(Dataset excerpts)
★ ★ ★ ★ ★ ★ ★

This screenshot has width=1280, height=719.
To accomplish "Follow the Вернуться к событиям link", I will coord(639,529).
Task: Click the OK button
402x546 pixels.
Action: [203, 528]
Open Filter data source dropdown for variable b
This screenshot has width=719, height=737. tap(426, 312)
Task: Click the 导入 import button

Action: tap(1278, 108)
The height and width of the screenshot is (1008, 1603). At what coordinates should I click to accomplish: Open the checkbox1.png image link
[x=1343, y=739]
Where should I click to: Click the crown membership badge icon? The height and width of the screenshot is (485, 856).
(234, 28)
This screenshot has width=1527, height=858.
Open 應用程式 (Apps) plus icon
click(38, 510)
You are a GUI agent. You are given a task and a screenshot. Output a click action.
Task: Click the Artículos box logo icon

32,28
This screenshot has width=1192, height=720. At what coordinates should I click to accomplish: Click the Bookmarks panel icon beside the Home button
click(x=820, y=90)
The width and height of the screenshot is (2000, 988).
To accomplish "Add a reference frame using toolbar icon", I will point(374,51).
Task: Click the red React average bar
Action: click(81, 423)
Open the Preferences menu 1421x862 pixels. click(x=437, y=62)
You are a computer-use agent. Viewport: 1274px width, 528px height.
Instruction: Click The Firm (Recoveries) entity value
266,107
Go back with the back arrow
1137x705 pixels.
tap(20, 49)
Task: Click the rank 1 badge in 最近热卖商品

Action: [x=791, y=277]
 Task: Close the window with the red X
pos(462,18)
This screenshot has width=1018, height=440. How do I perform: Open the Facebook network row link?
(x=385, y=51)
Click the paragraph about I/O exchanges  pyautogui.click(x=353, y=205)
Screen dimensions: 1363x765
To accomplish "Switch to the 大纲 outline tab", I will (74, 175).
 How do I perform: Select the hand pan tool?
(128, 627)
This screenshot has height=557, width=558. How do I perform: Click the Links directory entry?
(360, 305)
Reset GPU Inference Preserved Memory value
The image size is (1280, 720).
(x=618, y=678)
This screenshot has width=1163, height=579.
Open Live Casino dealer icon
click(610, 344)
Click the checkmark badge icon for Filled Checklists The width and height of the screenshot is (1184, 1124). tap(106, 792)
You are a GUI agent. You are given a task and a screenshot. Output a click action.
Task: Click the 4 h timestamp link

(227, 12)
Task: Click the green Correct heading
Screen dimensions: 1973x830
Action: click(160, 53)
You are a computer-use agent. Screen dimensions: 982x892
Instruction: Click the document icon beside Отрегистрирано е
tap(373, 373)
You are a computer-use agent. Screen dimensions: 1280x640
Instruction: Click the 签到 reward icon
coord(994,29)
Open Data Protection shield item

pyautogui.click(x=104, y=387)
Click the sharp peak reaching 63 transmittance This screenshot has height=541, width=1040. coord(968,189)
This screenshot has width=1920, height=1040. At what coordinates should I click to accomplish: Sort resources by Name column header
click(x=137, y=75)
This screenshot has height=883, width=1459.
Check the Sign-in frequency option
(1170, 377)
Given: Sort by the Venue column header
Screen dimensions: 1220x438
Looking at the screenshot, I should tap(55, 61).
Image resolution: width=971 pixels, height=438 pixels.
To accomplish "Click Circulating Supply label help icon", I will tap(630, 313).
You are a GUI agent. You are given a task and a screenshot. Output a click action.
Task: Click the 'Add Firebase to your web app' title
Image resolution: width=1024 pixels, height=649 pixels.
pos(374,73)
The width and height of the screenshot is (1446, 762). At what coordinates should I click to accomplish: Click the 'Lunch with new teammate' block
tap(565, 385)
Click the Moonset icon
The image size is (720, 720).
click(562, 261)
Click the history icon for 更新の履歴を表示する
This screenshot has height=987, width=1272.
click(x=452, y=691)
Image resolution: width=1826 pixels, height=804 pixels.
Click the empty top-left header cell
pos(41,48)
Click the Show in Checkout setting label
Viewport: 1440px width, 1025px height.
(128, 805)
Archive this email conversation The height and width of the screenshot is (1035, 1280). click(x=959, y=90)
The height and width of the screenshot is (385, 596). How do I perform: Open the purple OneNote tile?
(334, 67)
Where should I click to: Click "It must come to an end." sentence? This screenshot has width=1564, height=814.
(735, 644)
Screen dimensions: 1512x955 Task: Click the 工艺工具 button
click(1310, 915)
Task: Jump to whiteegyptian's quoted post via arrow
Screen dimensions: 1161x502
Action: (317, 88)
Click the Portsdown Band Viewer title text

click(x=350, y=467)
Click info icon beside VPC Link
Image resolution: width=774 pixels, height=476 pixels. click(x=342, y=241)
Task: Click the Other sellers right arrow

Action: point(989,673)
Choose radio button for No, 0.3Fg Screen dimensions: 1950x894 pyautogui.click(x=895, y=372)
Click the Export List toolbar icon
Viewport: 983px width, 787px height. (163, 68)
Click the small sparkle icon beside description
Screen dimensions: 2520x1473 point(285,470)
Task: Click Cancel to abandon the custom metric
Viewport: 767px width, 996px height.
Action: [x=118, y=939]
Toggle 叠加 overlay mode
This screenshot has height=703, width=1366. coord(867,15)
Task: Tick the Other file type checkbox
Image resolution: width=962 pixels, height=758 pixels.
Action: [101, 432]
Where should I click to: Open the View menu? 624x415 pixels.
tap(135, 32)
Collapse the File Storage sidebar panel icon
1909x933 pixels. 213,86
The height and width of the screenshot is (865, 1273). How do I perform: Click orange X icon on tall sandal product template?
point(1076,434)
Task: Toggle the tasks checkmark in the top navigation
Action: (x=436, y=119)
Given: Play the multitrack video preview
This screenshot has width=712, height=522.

★ ★ ★ ★ ★ ★ ★

What is being asked - From the records above, repeat exactly the lines from the one with "Click info icon beside VPC Link" through the one with "Given: Play the multitrack video preview", both included.

Response to the task -
Click info icon beside VPC Link
Image resolution: width=774 pixels, height=476 pixels. click(x=342, y=241)
Task: Click the Other sellers right arrow

Action: point(989,673)
Choose radio button for No, 0.3Fg Screen dimensions: 1950x894 pyautogui.click(x=895, y=372)
Click the Export List toolbar icon
Viewport: 983px width, 787px height. (163, 68)
Click the small sparkle icon beside description
Screen dimensions: 2520x1473 point(285,470)
Task: Click Cancel to abandon the custom metric
Viewport: 767px width, 996px height.
Action: [x=118, y=939]
Toggle 叠加 overlay mode
This screenshot has height=703, width=1366. coord(867,15)
Task: Tick the Other file type checkbox
Image resolution: width=962 pixels, height=758 pixels.
Action: [101, 432]
Where should I click to: Open the View menu? 624x415 pixels.
tap(135, 32)
Collapse the File Storage sidebar panel icon
1909x933 pixels. 213,86
The height and width of the screenshot is (865, 1273). How do I perform: Click orange X icon on tall sandal product template?
point(1076,434)
Task: Toggle the tasks checkmark in the top navigation
Action: (x=436, y=119)
Given: Play the multitrack video preview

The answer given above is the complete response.